Contact: Rafael Pires <[email protected]>

Sharing data can save lots of network resources and it can be implemented in a privacy-preserving manner [Rex]. However, it could do more than that. A recurrent problem in federated and decentralized learning is data heterogeneity. This project aims at identifying strategic data sharing techniques that can quickly attenuate the effects of data heterogeneity, hopefully achieving faster convergence.
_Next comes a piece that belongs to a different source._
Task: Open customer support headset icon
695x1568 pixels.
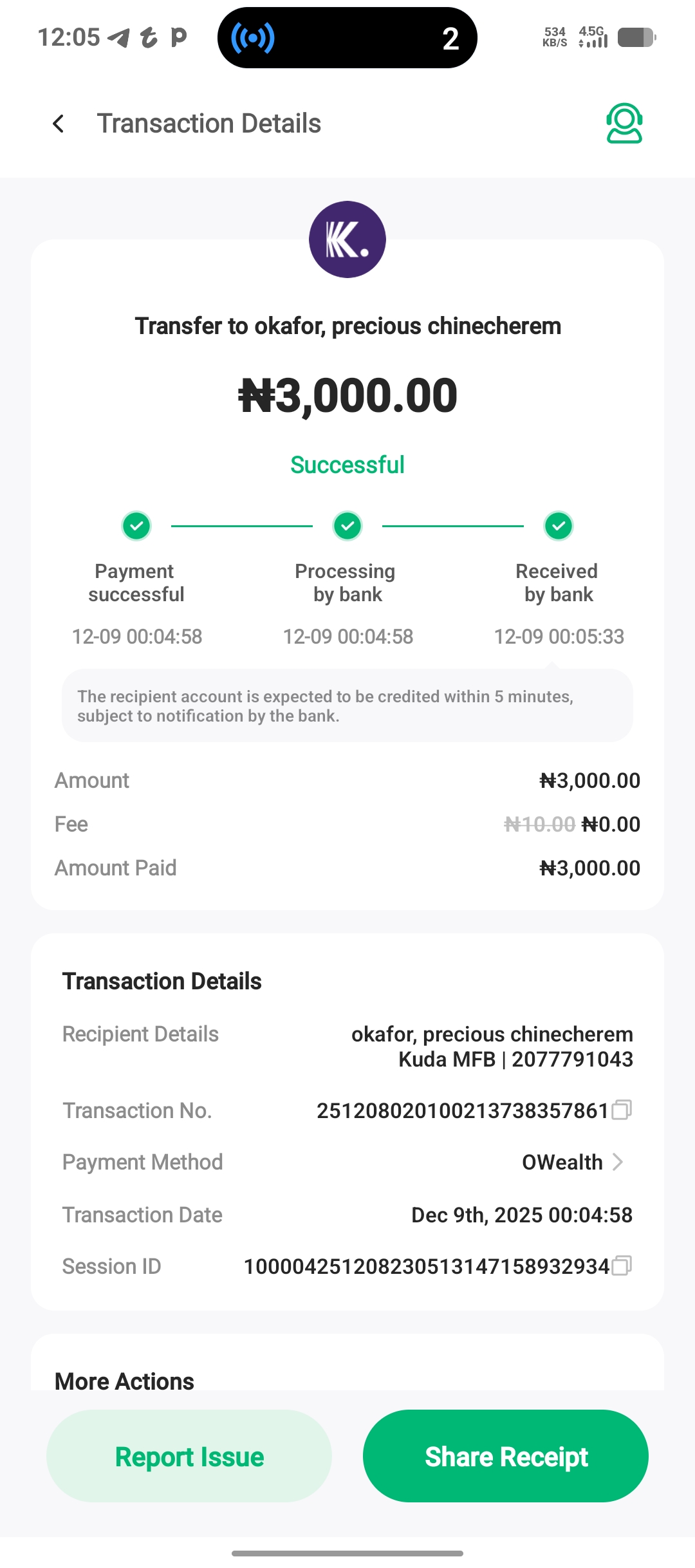Action: coord(624,123)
Federated and Decentralized learning – layerwise partial model sharing

Contact: Sharma Rishi <[email protected]>

Sparsification algorithms for partial model sharing have been shown to work in federated and decentralized settings to reduce the communication costs. Generally, these algorithms work at the scale of the entire model, not discriminating between the kinds of parameters. The parameters in different layers of deep neural networks like convolutional layers, RNN, and fully-connected layers act very differently to each other. Therefore, the sparsification algorithms can be specialized to adapt to these kinds of layers. This project aims at improving the performance of sparsification algorithms in these settings by specializing them to generally used neural network layers. The project also includes studying the sensitivity of model output to the change in parameters, and how it impacts partial model sharing.
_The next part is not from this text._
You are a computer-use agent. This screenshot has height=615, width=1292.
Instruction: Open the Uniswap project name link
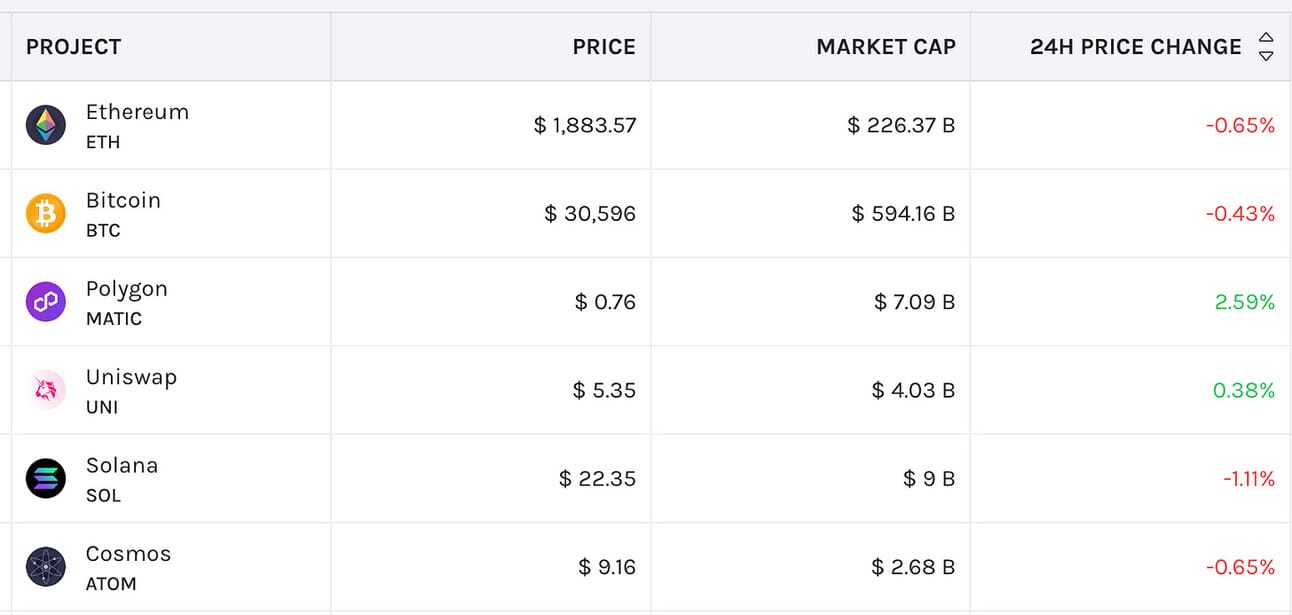tap(131, 377)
Software Engineering – decentralizepy framework optimization

Contact: Sharma Rishi <[email protected]>

We have a decentralized learning multi-machine runtime framework written in Python using Pytorch and Numpy. There are multiple optimization and refactoring opportunities. In this project, we aim to make decentralizepy faster and more customizable.

Pointers:

  • The evaluation on test set can be performed in parallel to the training steps.
  • Different modules of the framework can be further decoupled to improve customizability.
  • A coordinator script can schedule processes on machines with low utilization.

Necessary Background:

  • Machine Learning
  • Python
  • Pytorch
  • Computer Networks
  • Threads and Processes

Collaborative Inference

Master’s thesis or Master’s semester project: 12 credits
Contact: Akash Dhasade ([email protected])
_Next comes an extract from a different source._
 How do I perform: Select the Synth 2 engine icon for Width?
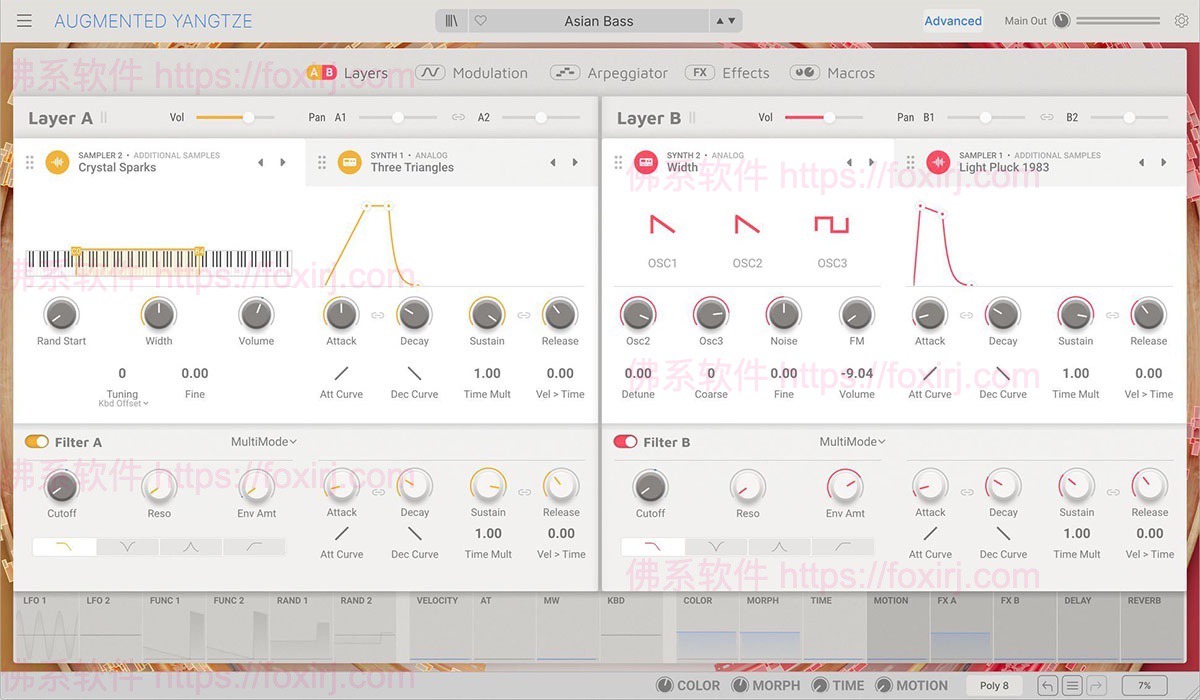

Recently, collaborative learning (Federated Learning (FL) and Decentralized Learning (DL)) evolved as an attractive alternative to address the need of scalability and data privacy. While attractive, these approaches bear huge communication costs which has been the primary interest of research. The goal of any learning however was singular and unmodified — to achieve good performance on test samples. In this project, we try to seek this goal directly. We consider a setting where nodes are decentralized, possess data, but this time instead of collaborating to train, they collaborate to infer. This shift of purview brings new benefits and reduces significantly the systems cost involved in training. The project concerns investigating techniques and algorithms to perform collaborative inference.